### Texte extrait
--------------------------------------------------

On s'attend à ce que l'établissement des conditions de service, de façon commerciale ou au moyen d'un arbitrage lié aux services, contribue positivement à la relation entre les expéditeurs et les compagnies de chemin de fer, en procurant la clarté et la prévisibilité nécessaires en matière de services de transport ferroviaire des marchandises. Par conséquent ce projet de loi aidera à renforcer l'économie du Canada.

[Traduction]

Dès le début, mon rôle en tant que ministre des Transports a été de déposer un projet de loi portant sur les services de transport ferroviaire des marchandises qui établit le bon équilibre pour tous les intervenants de l'économie canadienne. Le projet de loi C-52 produira des résultats très avantageux pour nos expéditeurs. Il leur donnera plus de clarté, de prévisibilité et de fiabilité tout en s'assurant que les compagnies de chemins de fer peuvent gérer un réseau efficace et efficient qui profitera à tout le monde.

--------------------------------------------------

### Enregistrements fournis
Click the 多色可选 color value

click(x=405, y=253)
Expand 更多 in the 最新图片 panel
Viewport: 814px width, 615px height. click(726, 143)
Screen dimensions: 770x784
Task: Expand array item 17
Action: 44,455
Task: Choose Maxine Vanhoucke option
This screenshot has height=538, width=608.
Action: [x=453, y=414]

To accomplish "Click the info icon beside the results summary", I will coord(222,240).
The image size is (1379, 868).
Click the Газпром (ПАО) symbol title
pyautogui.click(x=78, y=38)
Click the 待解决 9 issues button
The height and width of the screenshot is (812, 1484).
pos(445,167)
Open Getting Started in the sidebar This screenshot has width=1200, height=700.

--------------------------------------------------

### Énoncé du problème
Poursuivez le texte sur le projet de loi C-52 à la suite de sa dernière phrase, s'il vous plaît.

### Réponse finale
Merci d'avoir pris le temps de m'écouter ce soir. Mon équipe et moi sommes prêts à répondre à vos questions.

Le président : Merci, monsieur le ministre.

Le sénateur Mercer : Merci de votre présence, monsieur le ministre. Nous en sommes reconnaissants. Vous collaborez toujours lorsque nous devons communiquer avec le ministère et nous vous en remercions.

J'ai quatre questions rapides sur le processus d'arbitrage. On dit qu'il pourrait durer jusqu'à 45 jours. Il me semble que c'est une période plutôt longue lorsqu'il y a arbitrage dans le cas d'un différend, particulièrement lorsqu'il s'agit du mouvement, par exemple, de produits agricoles. Pensez-vous que ce soit trop long? S'est-on penché précisément sur la question des produits agricoles?

M. Lebel : Nous croyons qu'il s'agit en fait d'un court délai selon les situations qui surviennent à l'échelle du pays et dans d'autres ministères, nous croyons que 40 jours est une très courte période et les intervenants avec qui nous en avons discuté étaient tout à fait satisfaits des 45 jours proposés.

Le sénateur Mercer : Parlez-moi du coût lié à l'arbitrage. Le processus de résolution pourrait être long et il y a des sanctions si la compagnie de chemin de fer est dans l'erreur, pas forcément mais c'est une possibilité? Qui défraiera les coûts?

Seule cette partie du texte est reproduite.